◆ INFORMATION ◆
[Start of Attachment]

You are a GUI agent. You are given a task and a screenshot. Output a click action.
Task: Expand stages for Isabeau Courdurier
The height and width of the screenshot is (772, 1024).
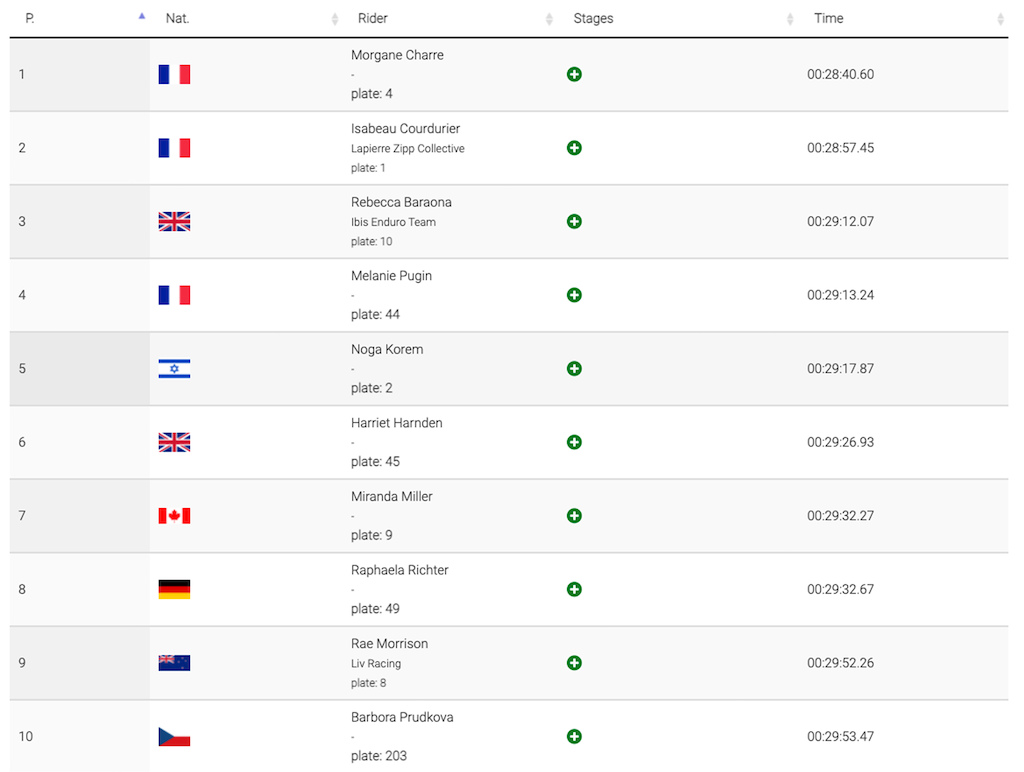(x=574, y=148)
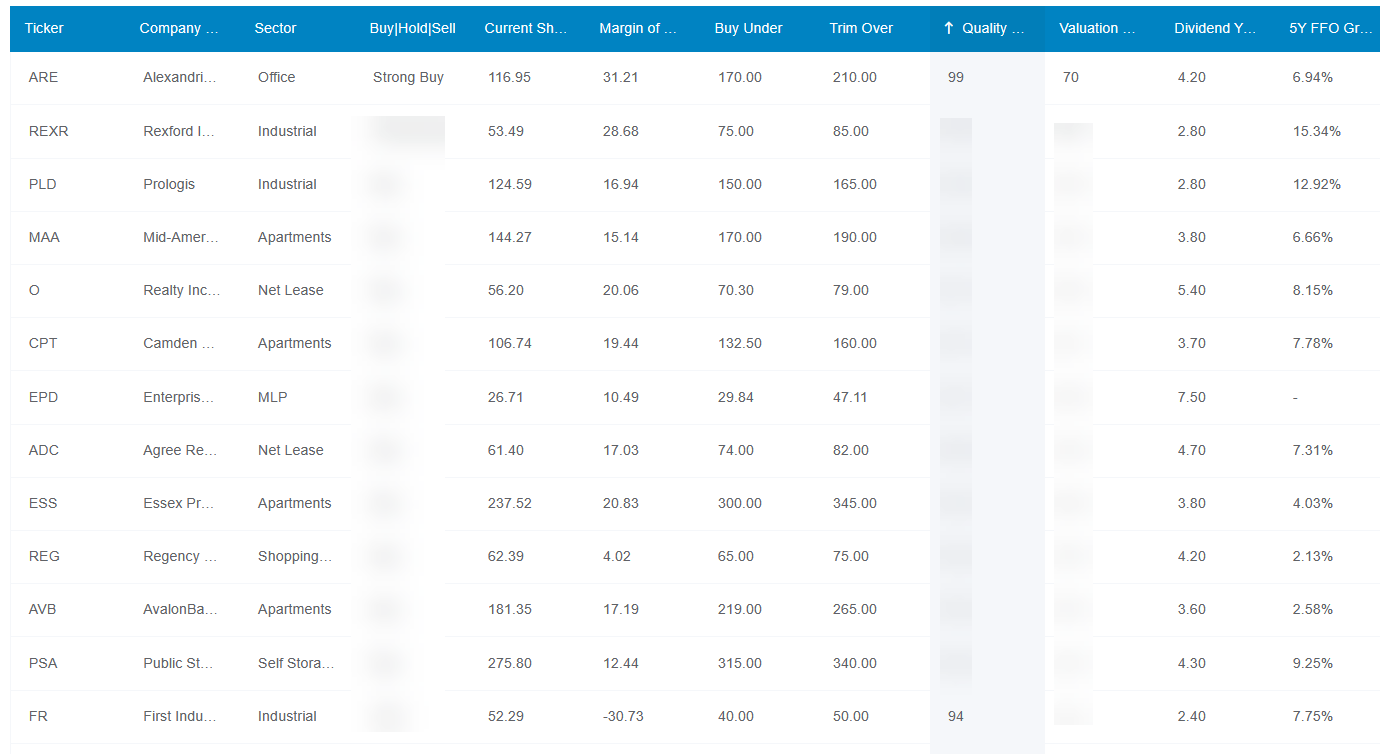Click the sort arrow icon in Quality header
1380x754 pixels.
click(948, 28)
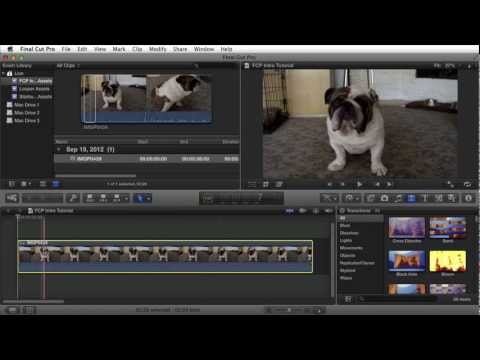Open the Photos browser camera icon
The image size is (480, 360).
tap(385, 198)

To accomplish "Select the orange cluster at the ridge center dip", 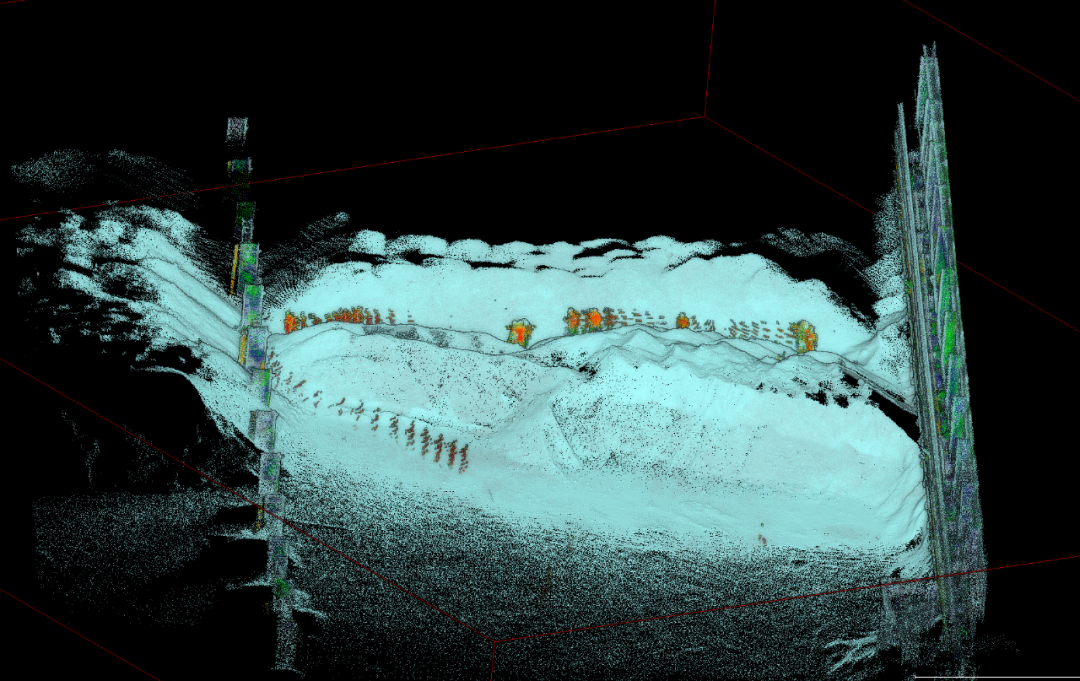I will [518, 333].
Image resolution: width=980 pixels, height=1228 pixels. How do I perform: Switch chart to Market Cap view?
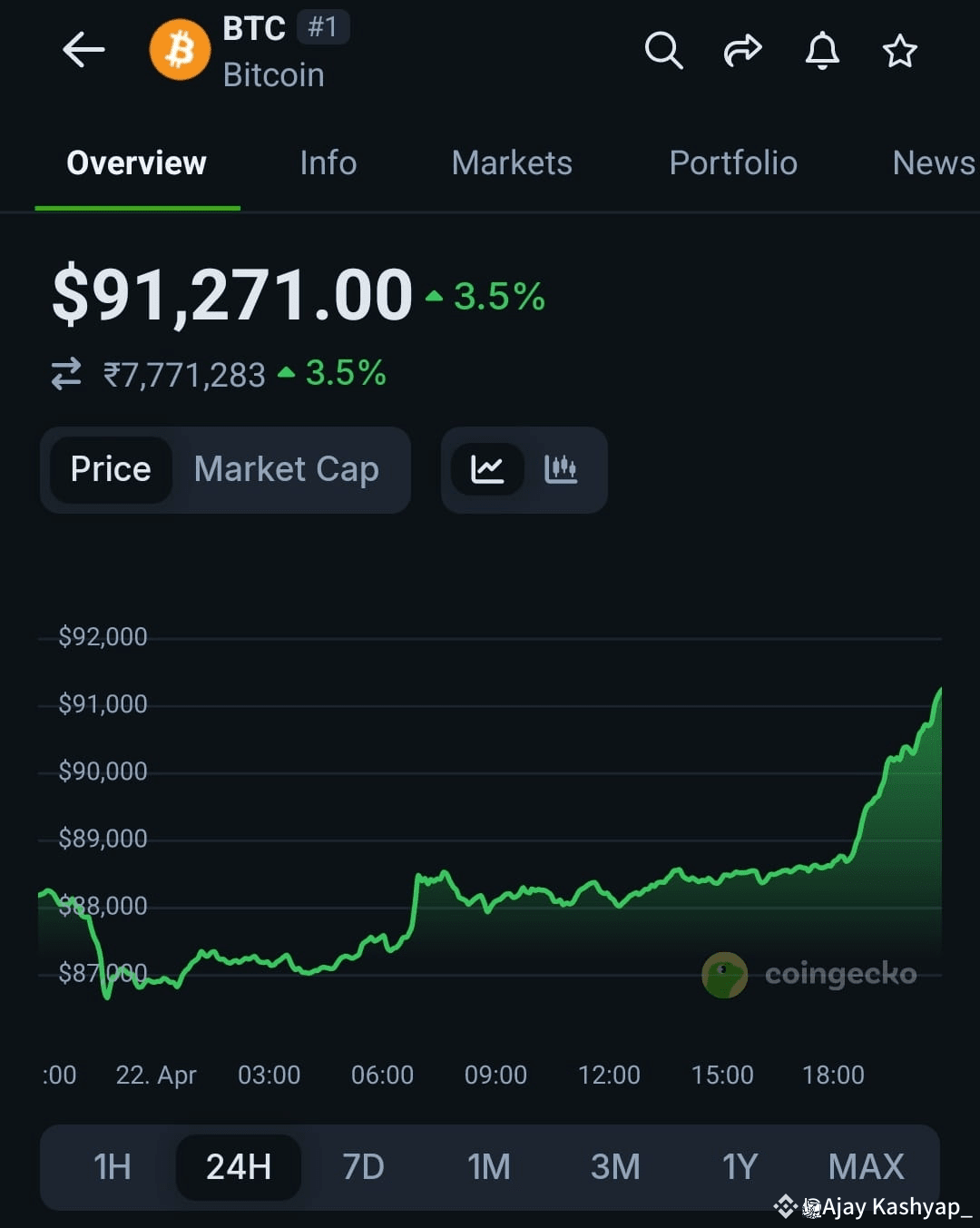click(x=286, y=469)
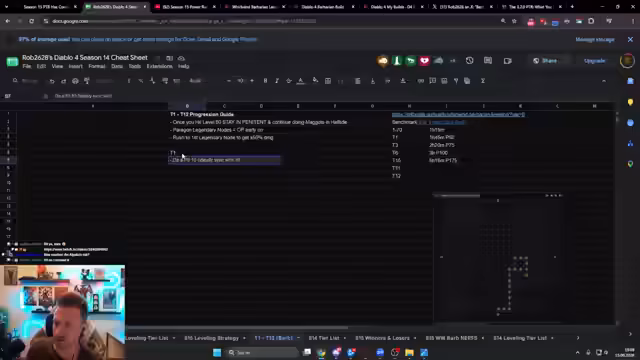Viewport: 640px width, 360px height.
Task: Toggle italic formatting
Action: [277, 81]
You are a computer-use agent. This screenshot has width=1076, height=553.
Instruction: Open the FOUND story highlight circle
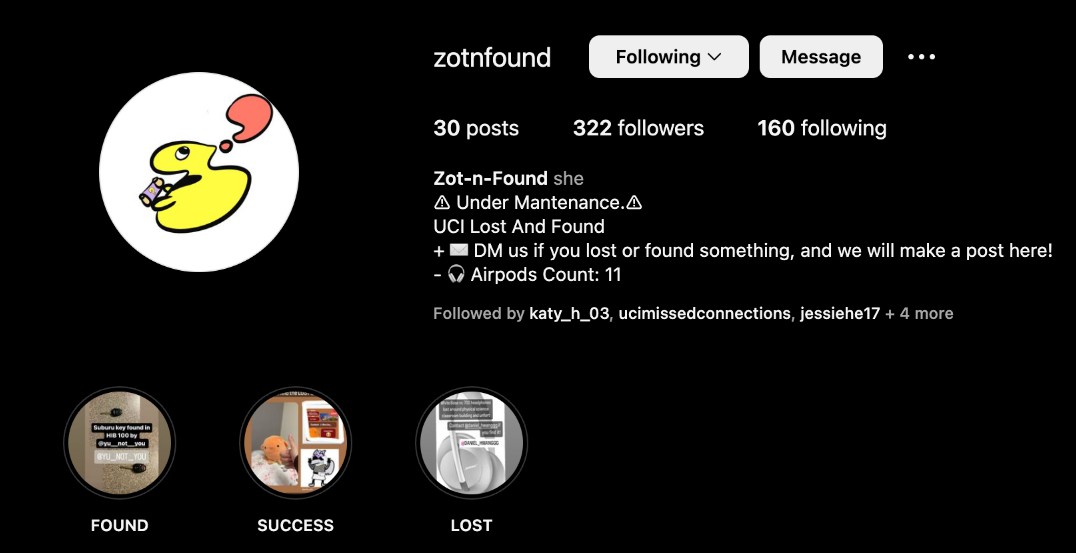[x=119, y=442]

[End of Attachment]

◆ WHAT TO WORK ON ◆
Exactly the lines from the line with "Instruction: Open the" through the last line of the listing, both included, should be extracted, and the pictures left behind.

◆ THE COMPLETED TASK ◆
Instruction: Open the FOUND story highlight circle
[x=119, y=442]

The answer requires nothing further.